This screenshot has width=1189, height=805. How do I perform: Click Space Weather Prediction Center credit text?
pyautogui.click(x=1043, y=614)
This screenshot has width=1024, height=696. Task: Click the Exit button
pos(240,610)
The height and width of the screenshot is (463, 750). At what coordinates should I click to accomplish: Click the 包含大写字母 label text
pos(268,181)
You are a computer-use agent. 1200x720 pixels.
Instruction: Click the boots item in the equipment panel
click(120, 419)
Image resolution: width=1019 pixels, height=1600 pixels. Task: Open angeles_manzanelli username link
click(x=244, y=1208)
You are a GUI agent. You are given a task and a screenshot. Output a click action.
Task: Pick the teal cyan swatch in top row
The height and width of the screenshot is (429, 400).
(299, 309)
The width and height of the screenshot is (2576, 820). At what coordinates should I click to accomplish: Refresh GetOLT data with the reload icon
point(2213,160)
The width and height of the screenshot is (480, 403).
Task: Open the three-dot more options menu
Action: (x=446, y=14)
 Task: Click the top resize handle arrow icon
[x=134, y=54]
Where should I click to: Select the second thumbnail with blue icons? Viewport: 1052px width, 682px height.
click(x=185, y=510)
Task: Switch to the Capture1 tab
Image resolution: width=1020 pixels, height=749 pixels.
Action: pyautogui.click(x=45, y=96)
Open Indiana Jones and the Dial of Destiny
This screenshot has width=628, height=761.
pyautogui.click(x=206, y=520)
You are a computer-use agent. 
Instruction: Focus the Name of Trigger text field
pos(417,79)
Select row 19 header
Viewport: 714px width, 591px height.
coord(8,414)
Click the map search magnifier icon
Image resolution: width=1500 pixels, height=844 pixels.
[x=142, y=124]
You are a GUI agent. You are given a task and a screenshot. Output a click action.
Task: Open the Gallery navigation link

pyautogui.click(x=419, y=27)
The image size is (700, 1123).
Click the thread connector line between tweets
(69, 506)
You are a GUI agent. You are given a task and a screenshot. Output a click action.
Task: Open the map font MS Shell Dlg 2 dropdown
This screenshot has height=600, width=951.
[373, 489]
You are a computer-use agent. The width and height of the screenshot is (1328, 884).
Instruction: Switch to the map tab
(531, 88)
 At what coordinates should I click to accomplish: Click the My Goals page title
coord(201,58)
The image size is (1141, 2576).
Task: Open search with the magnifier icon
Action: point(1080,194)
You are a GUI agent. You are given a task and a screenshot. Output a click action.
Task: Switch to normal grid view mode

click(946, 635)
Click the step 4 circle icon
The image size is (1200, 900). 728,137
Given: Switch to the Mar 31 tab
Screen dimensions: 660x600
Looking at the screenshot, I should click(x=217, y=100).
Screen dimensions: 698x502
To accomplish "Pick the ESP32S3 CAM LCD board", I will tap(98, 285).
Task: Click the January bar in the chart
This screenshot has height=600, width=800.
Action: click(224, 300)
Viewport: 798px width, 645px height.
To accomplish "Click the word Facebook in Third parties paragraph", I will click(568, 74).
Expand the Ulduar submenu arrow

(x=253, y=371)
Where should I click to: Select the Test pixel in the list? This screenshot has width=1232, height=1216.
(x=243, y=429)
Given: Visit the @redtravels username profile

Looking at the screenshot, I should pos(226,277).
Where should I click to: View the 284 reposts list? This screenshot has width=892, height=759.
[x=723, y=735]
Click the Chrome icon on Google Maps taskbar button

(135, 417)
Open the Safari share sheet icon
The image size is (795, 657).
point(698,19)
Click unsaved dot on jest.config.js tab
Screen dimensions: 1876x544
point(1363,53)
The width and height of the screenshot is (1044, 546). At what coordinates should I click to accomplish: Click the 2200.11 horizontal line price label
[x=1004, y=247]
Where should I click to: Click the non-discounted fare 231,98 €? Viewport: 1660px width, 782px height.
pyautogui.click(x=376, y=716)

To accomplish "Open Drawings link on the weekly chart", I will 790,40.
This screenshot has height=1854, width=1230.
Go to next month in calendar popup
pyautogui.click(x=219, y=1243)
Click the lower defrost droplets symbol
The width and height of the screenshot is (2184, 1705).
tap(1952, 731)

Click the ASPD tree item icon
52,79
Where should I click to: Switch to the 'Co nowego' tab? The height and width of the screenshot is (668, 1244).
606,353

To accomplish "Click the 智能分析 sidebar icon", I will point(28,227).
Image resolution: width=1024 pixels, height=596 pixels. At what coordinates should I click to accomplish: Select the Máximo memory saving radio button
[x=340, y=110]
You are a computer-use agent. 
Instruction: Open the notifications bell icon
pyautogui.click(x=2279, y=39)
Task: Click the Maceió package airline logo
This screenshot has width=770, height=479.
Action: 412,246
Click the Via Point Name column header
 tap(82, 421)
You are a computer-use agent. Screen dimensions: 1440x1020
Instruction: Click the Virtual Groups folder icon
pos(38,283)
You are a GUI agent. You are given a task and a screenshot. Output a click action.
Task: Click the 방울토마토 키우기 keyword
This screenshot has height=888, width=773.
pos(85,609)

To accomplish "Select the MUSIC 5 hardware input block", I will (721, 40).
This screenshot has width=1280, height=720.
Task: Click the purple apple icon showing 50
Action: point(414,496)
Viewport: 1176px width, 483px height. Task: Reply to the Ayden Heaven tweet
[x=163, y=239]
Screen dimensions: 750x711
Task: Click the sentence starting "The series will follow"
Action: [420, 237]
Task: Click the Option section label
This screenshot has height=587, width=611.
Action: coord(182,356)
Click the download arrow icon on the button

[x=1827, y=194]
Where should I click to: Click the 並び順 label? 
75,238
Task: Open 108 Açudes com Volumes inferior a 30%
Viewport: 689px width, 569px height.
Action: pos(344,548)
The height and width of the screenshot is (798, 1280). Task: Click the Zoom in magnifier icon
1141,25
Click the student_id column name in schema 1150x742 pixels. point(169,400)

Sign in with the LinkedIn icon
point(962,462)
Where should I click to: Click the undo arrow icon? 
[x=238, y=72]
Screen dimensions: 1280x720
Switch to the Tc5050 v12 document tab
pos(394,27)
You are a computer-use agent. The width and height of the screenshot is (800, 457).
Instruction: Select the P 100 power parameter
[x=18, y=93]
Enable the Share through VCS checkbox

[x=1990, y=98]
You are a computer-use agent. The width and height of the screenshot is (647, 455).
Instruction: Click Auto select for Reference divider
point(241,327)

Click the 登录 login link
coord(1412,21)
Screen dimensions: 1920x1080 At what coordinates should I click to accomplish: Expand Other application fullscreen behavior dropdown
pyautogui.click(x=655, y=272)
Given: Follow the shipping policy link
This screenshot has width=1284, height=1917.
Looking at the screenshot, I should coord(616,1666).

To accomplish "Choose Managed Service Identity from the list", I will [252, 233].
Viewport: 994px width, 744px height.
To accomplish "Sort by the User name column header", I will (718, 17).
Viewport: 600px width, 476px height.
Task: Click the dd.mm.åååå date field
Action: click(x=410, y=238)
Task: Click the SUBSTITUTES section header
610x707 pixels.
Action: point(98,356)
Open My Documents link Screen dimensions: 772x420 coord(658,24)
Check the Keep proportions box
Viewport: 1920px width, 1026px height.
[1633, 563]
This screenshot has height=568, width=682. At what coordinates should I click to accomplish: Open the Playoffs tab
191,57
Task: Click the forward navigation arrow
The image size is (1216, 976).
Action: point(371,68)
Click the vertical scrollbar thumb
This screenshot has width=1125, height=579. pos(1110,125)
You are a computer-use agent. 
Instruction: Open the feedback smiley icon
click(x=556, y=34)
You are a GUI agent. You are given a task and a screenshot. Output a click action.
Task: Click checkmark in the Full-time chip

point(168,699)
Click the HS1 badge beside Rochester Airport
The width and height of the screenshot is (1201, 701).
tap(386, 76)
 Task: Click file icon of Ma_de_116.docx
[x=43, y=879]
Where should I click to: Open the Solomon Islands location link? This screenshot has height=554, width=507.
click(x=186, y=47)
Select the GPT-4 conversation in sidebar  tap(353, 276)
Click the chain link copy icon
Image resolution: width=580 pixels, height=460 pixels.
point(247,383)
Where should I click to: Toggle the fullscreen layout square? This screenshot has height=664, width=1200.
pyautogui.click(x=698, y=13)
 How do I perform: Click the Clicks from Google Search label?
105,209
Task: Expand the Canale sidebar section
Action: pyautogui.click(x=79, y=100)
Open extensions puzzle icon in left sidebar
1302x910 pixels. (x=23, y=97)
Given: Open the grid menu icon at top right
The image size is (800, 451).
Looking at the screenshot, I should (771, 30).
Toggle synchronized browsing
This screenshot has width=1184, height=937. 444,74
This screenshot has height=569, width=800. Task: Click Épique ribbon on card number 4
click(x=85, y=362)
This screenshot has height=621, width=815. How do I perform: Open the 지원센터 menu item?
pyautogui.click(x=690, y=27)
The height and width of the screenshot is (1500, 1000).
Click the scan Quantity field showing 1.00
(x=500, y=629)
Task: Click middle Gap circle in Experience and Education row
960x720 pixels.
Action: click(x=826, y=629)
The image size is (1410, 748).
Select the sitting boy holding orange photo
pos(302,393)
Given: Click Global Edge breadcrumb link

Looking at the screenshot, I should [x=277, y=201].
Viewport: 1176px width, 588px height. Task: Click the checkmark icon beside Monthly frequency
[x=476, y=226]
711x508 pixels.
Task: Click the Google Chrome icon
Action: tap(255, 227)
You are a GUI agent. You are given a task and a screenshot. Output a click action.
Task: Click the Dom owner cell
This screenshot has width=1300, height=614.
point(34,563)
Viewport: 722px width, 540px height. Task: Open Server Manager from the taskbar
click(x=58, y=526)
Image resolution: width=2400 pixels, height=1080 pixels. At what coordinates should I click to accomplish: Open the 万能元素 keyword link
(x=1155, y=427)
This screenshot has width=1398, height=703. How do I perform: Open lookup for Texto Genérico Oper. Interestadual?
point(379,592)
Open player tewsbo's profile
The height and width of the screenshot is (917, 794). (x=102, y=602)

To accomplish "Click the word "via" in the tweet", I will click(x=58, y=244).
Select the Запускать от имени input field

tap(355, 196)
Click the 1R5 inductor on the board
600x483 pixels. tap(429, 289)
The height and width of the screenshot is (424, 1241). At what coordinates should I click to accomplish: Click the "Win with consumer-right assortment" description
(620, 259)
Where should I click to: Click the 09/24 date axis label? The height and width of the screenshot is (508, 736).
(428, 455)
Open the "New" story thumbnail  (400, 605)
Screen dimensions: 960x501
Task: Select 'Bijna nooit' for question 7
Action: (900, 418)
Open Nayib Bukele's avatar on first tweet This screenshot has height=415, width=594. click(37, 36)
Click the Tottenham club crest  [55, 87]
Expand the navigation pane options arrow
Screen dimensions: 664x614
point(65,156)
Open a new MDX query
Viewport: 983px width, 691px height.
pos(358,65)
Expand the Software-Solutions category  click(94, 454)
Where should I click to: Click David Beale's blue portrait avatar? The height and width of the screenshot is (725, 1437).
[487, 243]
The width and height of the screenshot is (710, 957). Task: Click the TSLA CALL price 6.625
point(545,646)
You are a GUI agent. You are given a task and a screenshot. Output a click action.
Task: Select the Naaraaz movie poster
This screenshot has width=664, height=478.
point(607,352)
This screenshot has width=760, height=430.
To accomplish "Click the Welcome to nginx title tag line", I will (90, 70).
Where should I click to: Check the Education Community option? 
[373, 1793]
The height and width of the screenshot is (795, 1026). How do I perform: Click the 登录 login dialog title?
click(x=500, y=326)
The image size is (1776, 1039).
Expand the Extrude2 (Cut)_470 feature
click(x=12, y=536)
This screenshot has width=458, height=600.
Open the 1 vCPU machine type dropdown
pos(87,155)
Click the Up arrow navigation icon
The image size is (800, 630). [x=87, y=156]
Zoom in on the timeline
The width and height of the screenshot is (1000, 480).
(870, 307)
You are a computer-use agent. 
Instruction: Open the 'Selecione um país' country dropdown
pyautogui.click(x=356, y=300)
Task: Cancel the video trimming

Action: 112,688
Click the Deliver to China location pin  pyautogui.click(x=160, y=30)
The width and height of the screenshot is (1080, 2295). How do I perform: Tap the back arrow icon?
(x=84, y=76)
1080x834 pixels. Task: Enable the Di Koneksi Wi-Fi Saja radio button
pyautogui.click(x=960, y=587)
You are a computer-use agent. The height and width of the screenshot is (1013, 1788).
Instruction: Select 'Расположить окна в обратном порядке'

Your instructions
Copy word for word the stretch of entries above from the line that has "Instruction: Open the 'Selecione" through the line that has "Click the Deliver", both ends included, and nothing outside it.

Exercise response
Instruction: Open the 'Selecione um país' country dropdown
pyautogui.click(x=356, y=300)
Task: Cancel the video trimming

Action: 112,688
Click the Deliver to China location pin  pyautogui.click(x=160, y=30)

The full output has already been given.